• Study questions:
1. In the passage about pain medication after surgery, for how long did the writer go without asking what medication she was getting?
2. Write out the passage about pain medication after surgery starting at "First off, you’ll" and ending at "feel. But I did.", swapping "button" for "switch".

• Passage for review:
+ + + + +
First off, you’ll notice I said “pain meds” in the title. I have no flippin’ clue what I was being given when I pushed that button. Morphine, demerol, some experimental drug that’s going to give me super-powers? I didn’t ask. For a nurse not to ask what medication she’s getting for a full twenty-four hours . . . I can’t even imagine what was going on in my mind. But you don’t just push a button injecting yourself with some unknown medication without asking – no matter how fabulous it makes you feel. But I did.
As a nurse and as a veteran patient of multiple major surgeries, I felt fairly sure that by the evening of the day of surgery I’d be able to unhook my oxygen, turn off and unhook the inflatable compression devices on my legs, unplug my IV from the wall, and walk to the bathroom. Thus, someone could take my catheter out. Everyone who came to see me (other than family) has a medical background and wouldn’t think a thing of a bag of urine hanging from the bottom of the bed, but for my family’s sake I wanted it out. I could pull the oxygen tubing off, but that was as far as I got. Everything else was much too complicated. I explained my plan to my nurse when she came in and saw my oxygen tubing in my lap, and she just smiled. I ended up needing her help to put the tubing back in my nose, something I’ve done for myself or others about a million times. But I’d tried.
+ + + + +
• Supplied material:
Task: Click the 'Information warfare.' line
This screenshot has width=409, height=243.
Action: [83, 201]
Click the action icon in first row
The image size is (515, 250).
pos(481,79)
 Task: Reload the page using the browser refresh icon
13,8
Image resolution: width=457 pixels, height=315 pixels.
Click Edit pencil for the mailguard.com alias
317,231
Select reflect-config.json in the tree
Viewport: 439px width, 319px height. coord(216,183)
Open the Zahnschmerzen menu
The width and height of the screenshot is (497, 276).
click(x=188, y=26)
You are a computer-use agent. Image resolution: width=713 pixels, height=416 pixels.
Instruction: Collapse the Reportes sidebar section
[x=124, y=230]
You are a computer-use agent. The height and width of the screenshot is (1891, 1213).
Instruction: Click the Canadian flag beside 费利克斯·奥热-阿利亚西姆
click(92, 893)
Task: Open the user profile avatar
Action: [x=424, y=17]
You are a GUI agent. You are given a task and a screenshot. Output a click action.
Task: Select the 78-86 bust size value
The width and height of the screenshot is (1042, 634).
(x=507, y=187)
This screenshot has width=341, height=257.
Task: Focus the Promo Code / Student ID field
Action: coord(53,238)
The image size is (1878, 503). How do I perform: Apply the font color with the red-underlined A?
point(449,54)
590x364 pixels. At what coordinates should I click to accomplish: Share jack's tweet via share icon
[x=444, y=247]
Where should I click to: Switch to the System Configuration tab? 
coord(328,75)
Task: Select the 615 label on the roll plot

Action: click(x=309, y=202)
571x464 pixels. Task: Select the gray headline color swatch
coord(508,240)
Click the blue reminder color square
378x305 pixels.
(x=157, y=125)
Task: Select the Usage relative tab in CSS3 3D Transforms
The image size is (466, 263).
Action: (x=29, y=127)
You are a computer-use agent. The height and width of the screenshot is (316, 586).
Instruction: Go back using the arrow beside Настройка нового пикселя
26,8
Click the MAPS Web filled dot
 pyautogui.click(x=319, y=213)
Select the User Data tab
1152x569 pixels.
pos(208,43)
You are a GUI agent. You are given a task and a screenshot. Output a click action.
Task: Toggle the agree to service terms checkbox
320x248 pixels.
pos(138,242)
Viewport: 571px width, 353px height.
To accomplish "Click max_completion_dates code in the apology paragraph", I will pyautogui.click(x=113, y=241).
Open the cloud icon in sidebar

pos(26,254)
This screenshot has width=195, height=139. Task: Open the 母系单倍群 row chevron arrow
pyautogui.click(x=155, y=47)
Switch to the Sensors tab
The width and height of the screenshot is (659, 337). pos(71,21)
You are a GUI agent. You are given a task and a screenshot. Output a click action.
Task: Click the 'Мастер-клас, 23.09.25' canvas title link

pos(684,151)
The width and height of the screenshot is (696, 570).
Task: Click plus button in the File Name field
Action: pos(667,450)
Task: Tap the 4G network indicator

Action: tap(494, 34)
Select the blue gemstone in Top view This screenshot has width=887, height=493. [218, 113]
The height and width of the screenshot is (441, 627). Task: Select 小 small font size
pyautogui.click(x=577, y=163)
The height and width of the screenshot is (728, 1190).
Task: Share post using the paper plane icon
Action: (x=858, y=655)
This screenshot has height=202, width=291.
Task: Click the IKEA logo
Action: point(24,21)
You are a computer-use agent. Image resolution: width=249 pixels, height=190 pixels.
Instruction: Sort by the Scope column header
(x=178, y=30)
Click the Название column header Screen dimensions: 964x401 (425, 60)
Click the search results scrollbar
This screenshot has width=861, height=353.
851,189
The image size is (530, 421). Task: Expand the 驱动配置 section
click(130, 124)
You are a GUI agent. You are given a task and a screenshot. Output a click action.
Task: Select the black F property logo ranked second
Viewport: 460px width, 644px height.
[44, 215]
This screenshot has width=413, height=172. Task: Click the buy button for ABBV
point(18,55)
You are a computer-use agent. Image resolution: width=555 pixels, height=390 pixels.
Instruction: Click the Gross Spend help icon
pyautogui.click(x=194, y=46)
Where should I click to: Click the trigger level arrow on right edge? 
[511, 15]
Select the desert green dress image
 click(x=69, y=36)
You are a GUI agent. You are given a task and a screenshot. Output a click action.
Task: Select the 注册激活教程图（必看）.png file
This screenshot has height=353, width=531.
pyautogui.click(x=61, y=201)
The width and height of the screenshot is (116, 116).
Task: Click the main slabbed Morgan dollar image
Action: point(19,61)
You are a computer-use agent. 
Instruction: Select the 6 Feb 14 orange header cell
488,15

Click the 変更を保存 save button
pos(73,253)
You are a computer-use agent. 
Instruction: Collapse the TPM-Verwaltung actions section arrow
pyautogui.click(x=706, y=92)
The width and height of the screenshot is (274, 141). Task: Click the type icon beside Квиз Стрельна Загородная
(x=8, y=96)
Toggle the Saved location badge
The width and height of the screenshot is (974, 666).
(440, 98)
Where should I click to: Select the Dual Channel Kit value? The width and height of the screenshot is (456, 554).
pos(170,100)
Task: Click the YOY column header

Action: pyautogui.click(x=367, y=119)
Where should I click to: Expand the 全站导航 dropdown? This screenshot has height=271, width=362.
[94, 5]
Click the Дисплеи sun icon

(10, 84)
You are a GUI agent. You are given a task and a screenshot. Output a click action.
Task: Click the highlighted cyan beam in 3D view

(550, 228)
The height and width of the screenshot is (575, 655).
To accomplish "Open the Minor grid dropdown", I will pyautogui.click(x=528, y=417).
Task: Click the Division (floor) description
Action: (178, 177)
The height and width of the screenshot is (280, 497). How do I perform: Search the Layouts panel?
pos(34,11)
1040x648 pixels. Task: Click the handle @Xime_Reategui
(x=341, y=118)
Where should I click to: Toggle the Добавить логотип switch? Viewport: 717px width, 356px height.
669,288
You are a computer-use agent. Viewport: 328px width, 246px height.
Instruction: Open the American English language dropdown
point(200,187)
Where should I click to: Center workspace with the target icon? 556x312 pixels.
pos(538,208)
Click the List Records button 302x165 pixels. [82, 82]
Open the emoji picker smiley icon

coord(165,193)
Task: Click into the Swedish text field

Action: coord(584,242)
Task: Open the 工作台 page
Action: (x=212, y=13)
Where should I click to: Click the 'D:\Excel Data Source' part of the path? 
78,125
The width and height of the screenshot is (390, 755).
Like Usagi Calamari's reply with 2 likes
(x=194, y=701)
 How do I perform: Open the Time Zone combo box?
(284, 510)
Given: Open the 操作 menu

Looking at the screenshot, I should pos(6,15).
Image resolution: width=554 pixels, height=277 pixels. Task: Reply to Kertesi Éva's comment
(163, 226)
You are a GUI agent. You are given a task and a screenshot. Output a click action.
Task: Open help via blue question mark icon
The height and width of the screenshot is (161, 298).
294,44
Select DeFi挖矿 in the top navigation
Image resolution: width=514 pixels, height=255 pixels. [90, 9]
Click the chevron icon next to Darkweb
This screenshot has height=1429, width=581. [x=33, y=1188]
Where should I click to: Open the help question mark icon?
+ + + + +
• Results of the tasks:
1. A full twenty-four hours.

2.
First off, you’ll notice I said “pain meds” in the title. I have no flippin’ clue what I was being given when I pushed that switch. Morphine, demerol, some experimental drug that’s going to give me super-powers? I didn’t ask. For a nurse not to ask what medication she’s getting for a full twenty-four hours . . . I can’t even imagine what was going on in my mind. But you don’t just push a switch injecting yourself with some unknown medication without asking – no matter how fabulous it makes you feel. But I did.